▸ **EXTRACT TO READ**:
========

# what yeast have you used?



## aln (Jan 26, 2010)

I was trying to find some dry yeast for my DIY c02 system sine i'm kinda poor now due to school 
i just cant seem to find any. I tried Metro, Sobeys, T&T. nothing
does anyone know where i can get some and what brands you guys use and the result you got? (pro and cons)


----------



## Mr Fishies (Sep 21, 2007)

You can get brewer's yeast and other special yeasts for a premium ($$) and maybe get a longer life or marginally more CO2, but plain old Fleishmann's baking yeast will work just fine. Should be able to get it at any grocery store.

Did you just look and not find it and leave or did you ask someone where it might be and they said they don't carry it? It's a standard item, like sugar, flour and just about any other baking ingredient, any grocery store bigger than a convenience store should have it, Metro, Sobeys for sure, never been in a T&T though.


----------



## aln (Jan 26, 2010)

i asked, they said they dont have them ATM. the fisherman brand you use, is it like 3 packages?


----------



## Darkblade48 (Jan 28, 2008)

aln said:


> i asked, they said they dont have them ATM. the fisherman brand you use, is it like 3 packages?


It's not Fisherman brand, but Fleishmann's 

It comes in packages of 3, but you should also be able to get a big jar as well.


----------



## aln (Jan 26, 2010)

LOL  woopz. yah i saw the little package ones. i thought there would at least be boxes. i shall visit them again 2moral  thanks
do they have Fleishmann jar at nofrills?


----------



## carmenh (Dec 20, 2009)

The cheapest place to buy yeast in jars (near me, at least) is Bulk Food Barn. They're cheaper than the grocery stores and always have it in stock...


----------



## Darkblade48 (Jan 28, 2008)

aln said:


> LOL  woopz. yah i saw the little package ones. i thought there would at least be boxes. i shall visit them again 2moral  thanks
> do they have Fleishmann jar at nofrills?


They should...I went to Food Basics and they had it...


----------



## tropicalfishlover1220 (Jan 12, 2009)

========

▸ **PROVIDED RECORDS**:
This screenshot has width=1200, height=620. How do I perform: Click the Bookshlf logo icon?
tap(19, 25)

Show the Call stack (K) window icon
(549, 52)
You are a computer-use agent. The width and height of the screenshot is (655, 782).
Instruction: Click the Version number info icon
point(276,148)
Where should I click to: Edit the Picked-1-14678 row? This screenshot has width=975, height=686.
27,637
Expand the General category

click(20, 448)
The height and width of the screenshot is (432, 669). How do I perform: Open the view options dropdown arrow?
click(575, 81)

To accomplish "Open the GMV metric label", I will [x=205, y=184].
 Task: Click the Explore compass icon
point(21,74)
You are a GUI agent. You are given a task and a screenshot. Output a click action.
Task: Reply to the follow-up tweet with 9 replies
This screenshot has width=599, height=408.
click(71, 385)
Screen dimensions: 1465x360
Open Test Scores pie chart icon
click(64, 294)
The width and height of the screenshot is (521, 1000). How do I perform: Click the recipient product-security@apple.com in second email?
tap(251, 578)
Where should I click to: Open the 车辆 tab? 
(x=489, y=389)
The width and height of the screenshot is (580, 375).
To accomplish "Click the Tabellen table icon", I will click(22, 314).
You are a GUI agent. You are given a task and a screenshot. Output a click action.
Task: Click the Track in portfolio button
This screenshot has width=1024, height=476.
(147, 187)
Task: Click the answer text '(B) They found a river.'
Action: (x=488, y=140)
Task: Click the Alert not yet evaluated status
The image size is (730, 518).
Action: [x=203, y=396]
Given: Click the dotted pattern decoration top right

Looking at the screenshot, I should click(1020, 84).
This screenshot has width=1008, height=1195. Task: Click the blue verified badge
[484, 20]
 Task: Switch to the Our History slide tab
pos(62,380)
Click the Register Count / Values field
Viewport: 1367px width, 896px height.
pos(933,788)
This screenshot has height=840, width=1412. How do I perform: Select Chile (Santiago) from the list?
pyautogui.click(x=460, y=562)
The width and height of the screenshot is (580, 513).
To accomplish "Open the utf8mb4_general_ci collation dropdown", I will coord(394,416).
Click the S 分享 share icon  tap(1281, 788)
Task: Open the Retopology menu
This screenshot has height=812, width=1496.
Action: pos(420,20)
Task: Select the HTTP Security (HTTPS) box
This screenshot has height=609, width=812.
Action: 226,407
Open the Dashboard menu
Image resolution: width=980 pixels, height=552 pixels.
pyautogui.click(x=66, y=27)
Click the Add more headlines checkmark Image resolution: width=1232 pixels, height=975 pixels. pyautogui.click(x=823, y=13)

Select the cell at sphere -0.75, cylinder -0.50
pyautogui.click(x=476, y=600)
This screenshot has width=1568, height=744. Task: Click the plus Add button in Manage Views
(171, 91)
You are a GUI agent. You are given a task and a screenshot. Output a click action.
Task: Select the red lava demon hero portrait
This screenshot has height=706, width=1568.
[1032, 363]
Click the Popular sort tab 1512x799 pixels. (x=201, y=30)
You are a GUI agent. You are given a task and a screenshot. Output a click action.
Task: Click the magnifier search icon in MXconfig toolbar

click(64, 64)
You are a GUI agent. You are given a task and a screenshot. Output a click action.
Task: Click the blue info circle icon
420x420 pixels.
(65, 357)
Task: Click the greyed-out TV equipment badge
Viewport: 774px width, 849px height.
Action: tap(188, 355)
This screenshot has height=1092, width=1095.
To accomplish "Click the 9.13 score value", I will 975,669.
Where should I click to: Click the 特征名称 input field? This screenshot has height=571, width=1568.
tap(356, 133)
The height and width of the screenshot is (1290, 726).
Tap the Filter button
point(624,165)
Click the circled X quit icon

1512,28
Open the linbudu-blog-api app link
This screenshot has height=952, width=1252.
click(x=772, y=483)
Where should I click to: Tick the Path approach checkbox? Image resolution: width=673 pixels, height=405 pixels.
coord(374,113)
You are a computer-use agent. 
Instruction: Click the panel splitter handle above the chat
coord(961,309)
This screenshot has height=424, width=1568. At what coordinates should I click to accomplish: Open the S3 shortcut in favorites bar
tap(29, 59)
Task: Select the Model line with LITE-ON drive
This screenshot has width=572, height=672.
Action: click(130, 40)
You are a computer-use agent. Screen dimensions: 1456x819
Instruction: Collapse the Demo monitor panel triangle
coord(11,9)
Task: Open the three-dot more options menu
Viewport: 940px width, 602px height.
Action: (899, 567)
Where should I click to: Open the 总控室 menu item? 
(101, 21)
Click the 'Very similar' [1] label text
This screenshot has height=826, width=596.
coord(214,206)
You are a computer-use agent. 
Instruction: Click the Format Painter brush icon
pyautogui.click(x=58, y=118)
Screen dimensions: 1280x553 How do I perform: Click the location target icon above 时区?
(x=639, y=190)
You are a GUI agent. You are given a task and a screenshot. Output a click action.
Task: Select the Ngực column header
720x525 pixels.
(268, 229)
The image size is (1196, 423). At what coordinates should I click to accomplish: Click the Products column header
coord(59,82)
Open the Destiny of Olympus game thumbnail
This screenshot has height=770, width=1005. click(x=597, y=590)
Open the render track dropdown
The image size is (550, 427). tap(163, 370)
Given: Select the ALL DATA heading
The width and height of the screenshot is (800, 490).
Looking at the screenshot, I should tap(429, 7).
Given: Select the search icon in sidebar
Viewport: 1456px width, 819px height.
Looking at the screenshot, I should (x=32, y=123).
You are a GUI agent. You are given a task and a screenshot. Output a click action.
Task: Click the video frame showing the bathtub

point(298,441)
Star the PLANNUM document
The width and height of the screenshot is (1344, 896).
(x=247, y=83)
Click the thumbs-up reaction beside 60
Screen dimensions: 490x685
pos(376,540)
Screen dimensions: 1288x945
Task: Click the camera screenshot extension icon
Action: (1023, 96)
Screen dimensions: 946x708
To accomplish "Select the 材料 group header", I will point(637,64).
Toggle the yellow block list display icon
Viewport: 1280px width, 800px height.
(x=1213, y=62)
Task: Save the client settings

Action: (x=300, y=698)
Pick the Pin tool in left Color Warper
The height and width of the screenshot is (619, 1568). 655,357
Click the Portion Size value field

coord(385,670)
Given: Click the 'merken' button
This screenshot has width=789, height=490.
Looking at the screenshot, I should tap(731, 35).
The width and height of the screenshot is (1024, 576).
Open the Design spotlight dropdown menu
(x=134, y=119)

========

▸ **PROBLEMS**:
**A.** In the records, from the line with "This screenshot has height=1092, width=1095." up to and including the line with "Looking at the screenshot, I should (x=32, y=123).", please change "column header" to "column title" and leave everything else as it is.
**B.** Write the next post in the forum thread about finding yeast for a DIY CO2 system.
The forum thread and the records have nothing to do with each other.

▸ **FINAL ANSWERS**:
**A.**
This screenshot has height=1092, width=1095.
To accomplish "Click the 9.13 score value", I will 975,669.
Where should I click to: Click the 特征名称 input field? This screenshot has height=571, width=1568.
tap(356, 133)
The height and width of the screenshot is (1290, 726).
Tap the Filter button
point(624,165)
Click the circled X quit icon

1512,28
Open the linbudu-blog-api app link
This screenshot has height=952, width=1252.
click(x=772, y=483)
Where should I click to: Tick the Path approach checkbox? Image resolution: width=673 pixels, height=405 pixels.
coord(374,113)
You are a computer-use agent. 
Instruction: Click the panel splitter handle above the chat
coord(961,309)
This screenshot has height=424, width=1568. At what coordinates should I click to accomplish: Open the S3 shortcut in favorites bar
tap(29, 59)
Task: Select the Model line with LITE-ON drive
This screenshot has width=572, height=672.
Action: click(130, 40)
You are a computer-use agent. Screen dimensions: 1456x819
Instruction: Collapse the Demo monitor panel triangle
coord(11,9)
Task: Open the three-dot more options menu
Viewport: 940px width, 602px height.
Action: (899, 567)
Where should I click to: Open the 总控室 menu item? 
(101, 21)
Click the 'Very similar' [1] label text
This screenshot has height=826, width=596.
coord(214,206)
You are a computer-use agent. 
Instruction: Click the Format Painter brush icon
pyautogui.click(x=58, y=118)
Screen dimensions: 1280x553 How do I perform: Click the location target icon above 时区?
(x=639, y=190)
You are a GUI agent. You are given a task and a screenshot. Output a click action.
Task: Select the Ngực column title
720x525 pixels.
(268, 229)
The image size is (1196, 423). At what coordinates should I click to accomplish: Click the Products column title
coord(59,82)
Open the Destiny of Olympus game thumbnail
This screenshot has height=770, width=1005. click(x=597, y=590)
Open the render track dropdown
The image size is (550, 427). tap(163, 370)
Given: Select the ALL DATA heading
The width and height of the screenshot is (800, 490).
Looking at the screenshot, I should tap(429, 7).
Given: Select the search icon in sidebar
Viewport: 1456px width, 819px height.
Looking at the screenshot, I should (x=32, y=123).

**B.**
I have one of the big jars of yeast. It was expired December but still works. I'd never be able to finish it because I only need it for a microworm culture. I could give you like half the jar for free if you want


----------



## igor.kanshyn (Jan 14, 2010)

I use *Fleischmann's Active Dry Yeast*
There is a picture of packages there: http://www.thisnext.com/item/A822D20B/79D769BF/Fleischmanns-Active-Dry-Yeast

My wife got them in NoFrills.


----------



## AquaNeko (Jul 26, 2009)

T&T unlikely will have it as they have a large instore bakery and being an asian store may not stock it. I've been around their aisles before and I don't recall seeing it then again I was not actively looking for that then.

Places I've seen that have it are:

-Loblaws
-Walmart
-Galati
-Food Basics
-No Frills
-Dominion (before the name change to Metro)



> carmenh,
> The cheapest place to buy yeast in jars (near me, at least) is Bulk Food Barn. They're cheaper than the grocery stores and always have it in stock...


I've always been cautious of the BulkBarn given their reputation for being a 'fingered' place. I've been there a few times before. This was before my resurged interest in fish again. I've always had this thought of expired items or near expired items being stocked on the shelves passed down from the food store chains. How is the yeast there?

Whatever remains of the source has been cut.